Le deuxième problème est celui du seuil. En effet, la méthode de Goldberg définit les « low energy reporters » (LER) comme des individus rapportant un apport énergétique moyen en dessous du standard de 1,55xTMB défini par le comité joint FAO/OMS/UNU(1985), comme le besoin énergétique minimal pour les personnes ayant un mode de vie sédentaire, avec une activité légère. Toutefois, sa spécificité serait faible, un seuil de 1,55 ne permettant d’identifier qu’environ 50% des cas de sous-déclaration. Ainsi, pour améliorer sa spécificité à l’échelle des groupes, la connaissance de l’activité physique est recommandée afin d’affecter un niveau d’activité physique moyen approprié permettant de déterminer la présence et le degré de biais (Black, 2000a; Livingstone et Black, 2003). Bien plus, Black (2000b) suggère que dans les études épidémiologiques, un questionnaire permettant au moins de classifier les participants selon les niveaux faible, moyen ou élevé d’activité physique soit inclu dans la démarche.

Ainsi, des auteurs ont recommandé que les études incluent dans les protocoles de recherche, une validation interne des données, celle de l’énergie étant appropriée lorsque l’énergie ou les macronutriments constituent le paramètre d’intérêt (pour les micronutriments on conseillerait plutôt la mesure de l’excrétion d’azote). A l’échelle des groupes, le seuil de Goldberg - très limité à l’échelle individuelle, en particulier lorsque le nombre de rappels de 24h est lui-même limité - pourrait être utilisé pour déterminer le niveau global de biais mais en comparant avec un niveau d’activité physique approprié pour la population en étude, basé sur l’activité physique ou le mode de vie (Black, 2000a).

Face à une telle situation, la tendance de certains chercheurs a été d’exclure les données sous-déclarées ou sur-déclarées de la base des données mais, selon Poslusna et al. (2009), l’une ou l’autre des deux approches introduirait des sources de biais; ils proposent deux approches pour contourner ce problème: la première vise à identifier les fausses déclarations et évaluer les apports du groupe avec et sans eux.
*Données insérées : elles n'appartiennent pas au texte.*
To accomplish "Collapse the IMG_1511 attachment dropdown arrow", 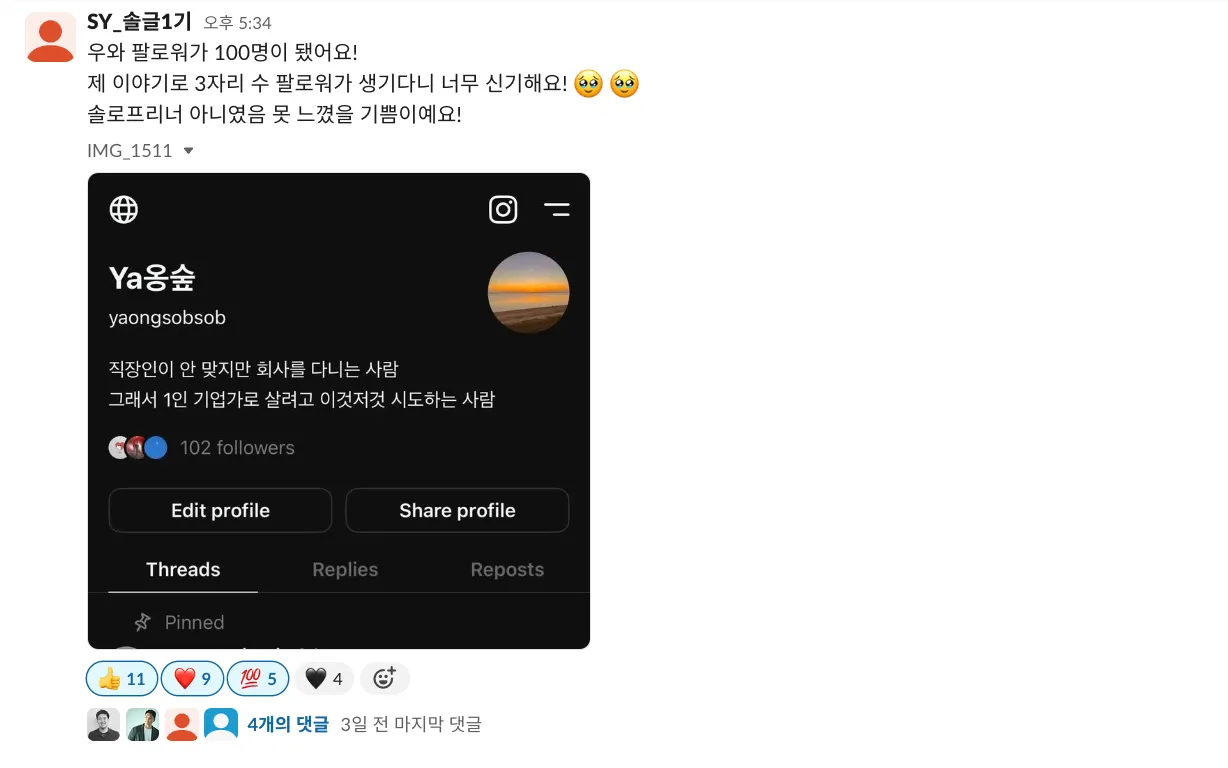I will click(188, 151).
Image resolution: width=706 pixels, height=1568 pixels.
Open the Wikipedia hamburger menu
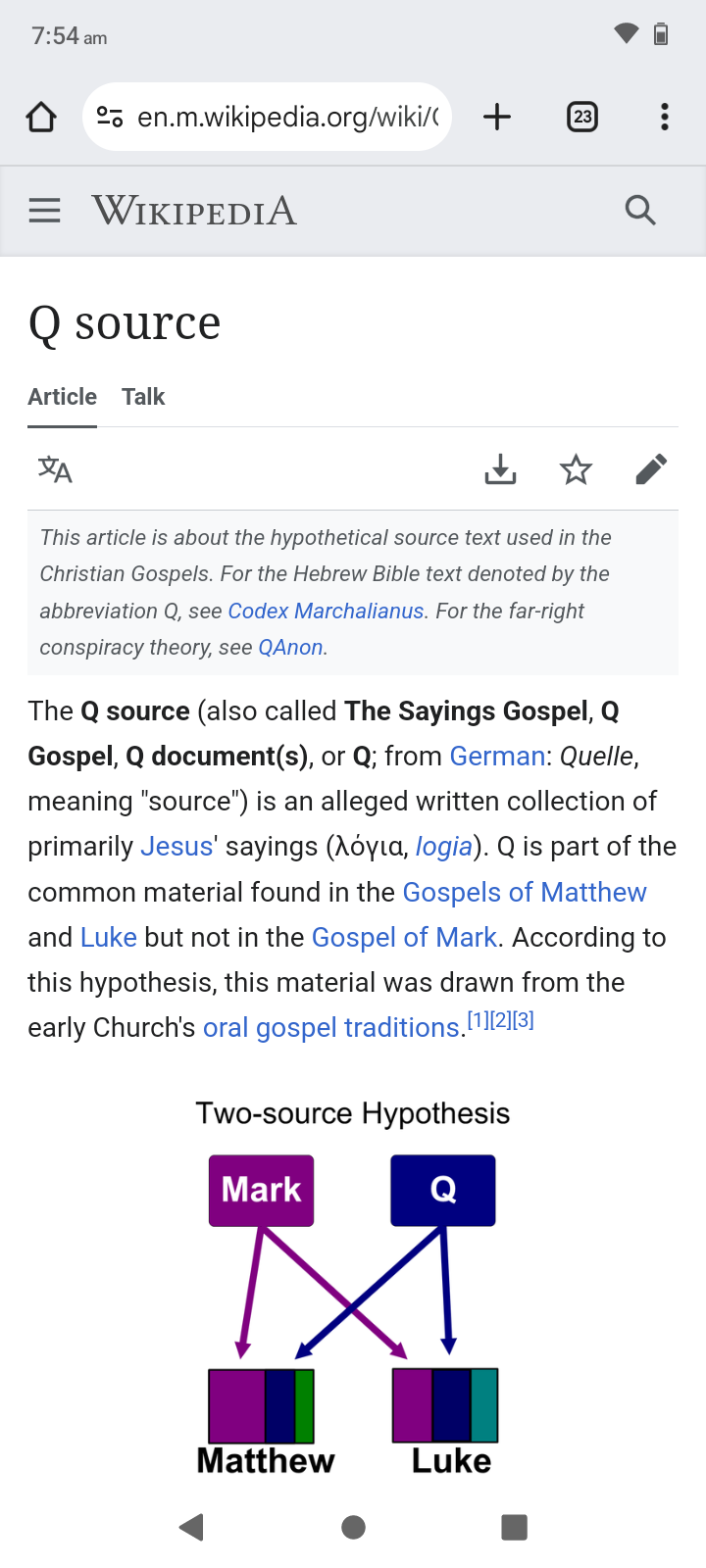tap(44, 211)
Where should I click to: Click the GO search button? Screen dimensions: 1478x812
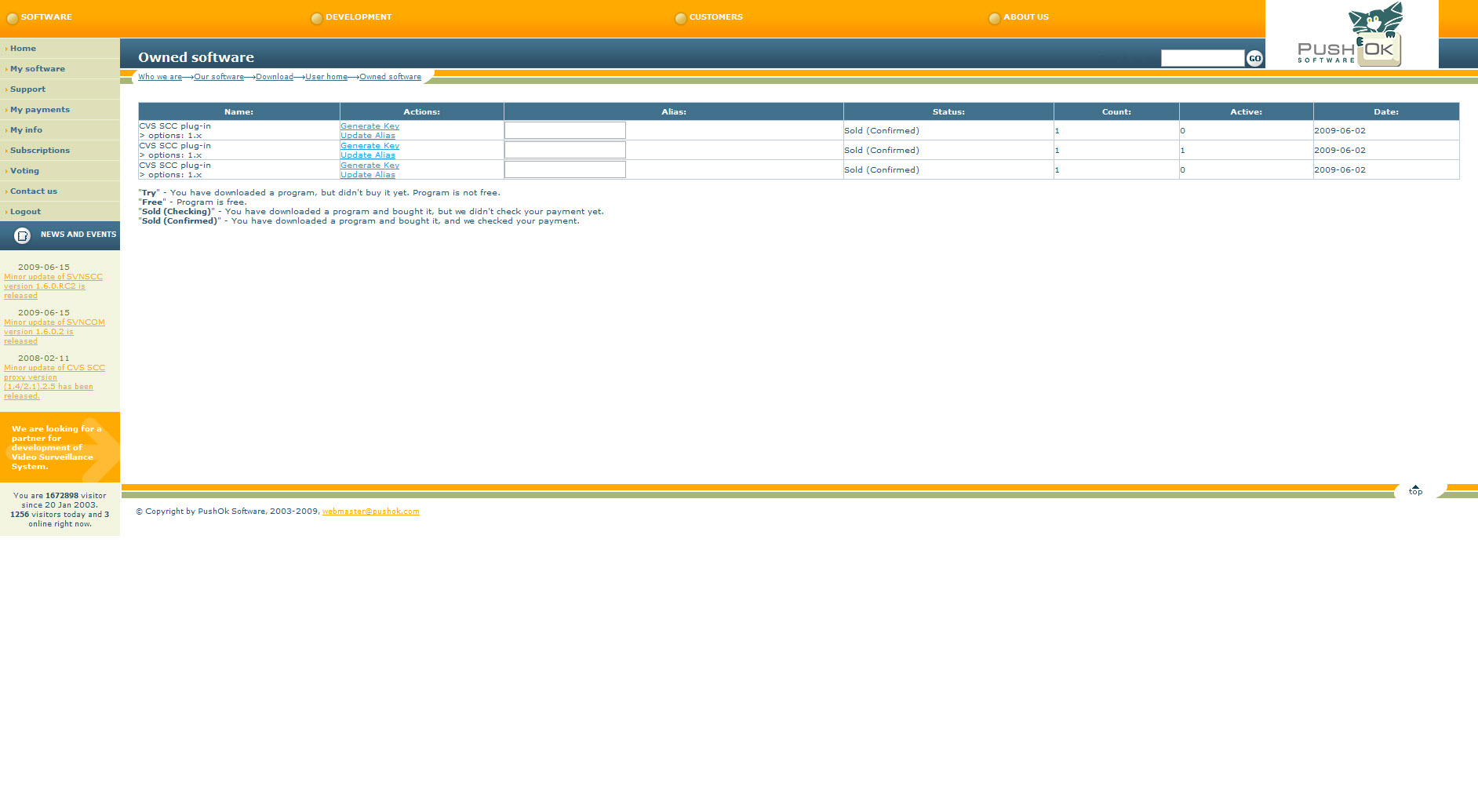click(1254, 58)
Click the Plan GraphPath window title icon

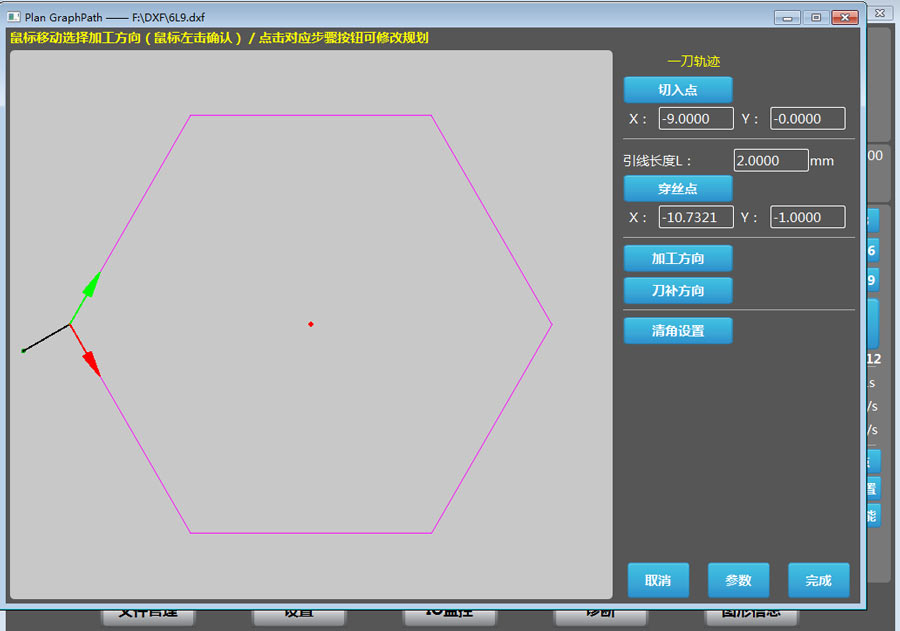pyautogui.click(x=13, y=17)
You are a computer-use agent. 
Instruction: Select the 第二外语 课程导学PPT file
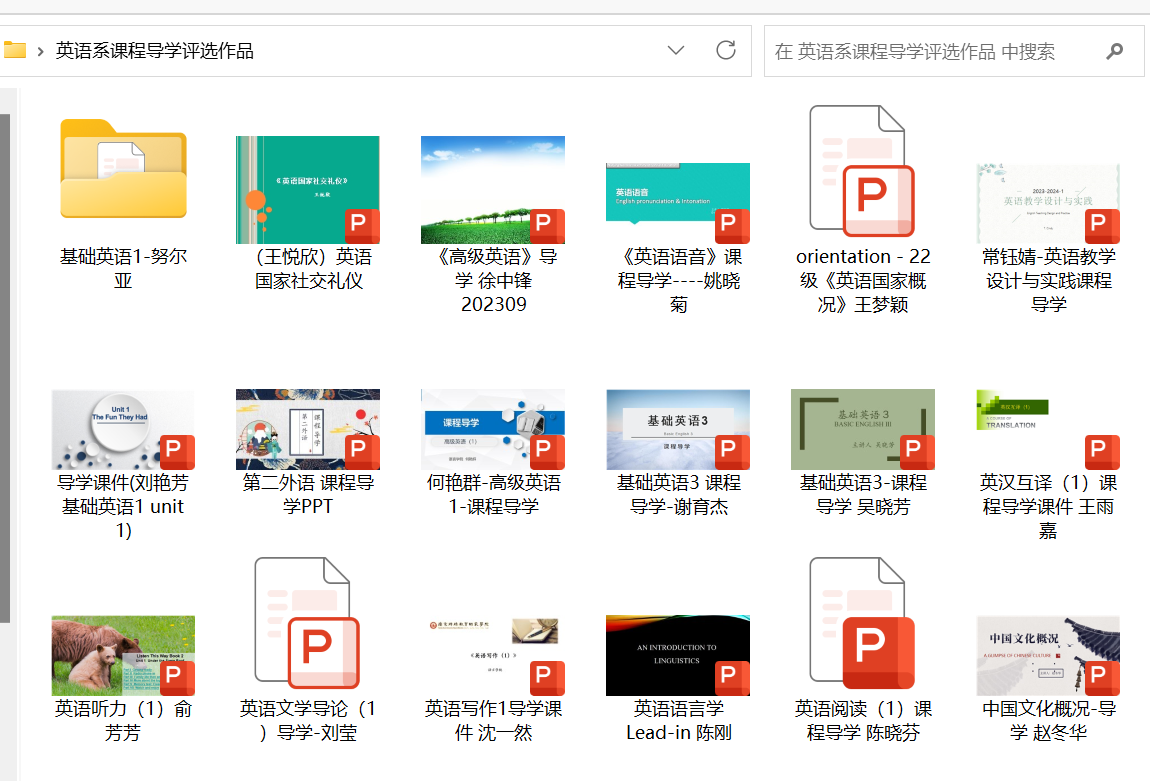click(x=307, y=430)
La différence entre les deux quantités constitue en partie, une « évaluation de l’incertitude ». La deuxième vise à inclure tous les répondants dans le modèle, en contrôlant pour l’apport énergétique avec des méthodes statistiques.

A cette fin, quatre types de modèles sont proposés pour prendre en compte tous les apports énergétiques totaux dans l’examen des relations entre les nutriments et la santé: les modèles multivariés standards, les modèles de partition énergétique, et les deux plus utilisés à savoir, la densité du nutriment-quantité absolue de nutriments divisée par l’apport énergétique totale (AET), et le modèle résiduel utilisant la régression linéaire avec l’AET comme variable indépendante et l’apport en nutriment d’intérêt, supposée distribuée normalement. Pour chaque sujet, l’ajustement de l’apport en nutriment pour l’AE consiste à ajouter le résiduel ou différence entre les valeurs observées du nutriment et celles prédites par l’équation de régression, à l’apport en nutriment correspondant à l’AE moyen de la population en étude (Poslusna et al., 2009).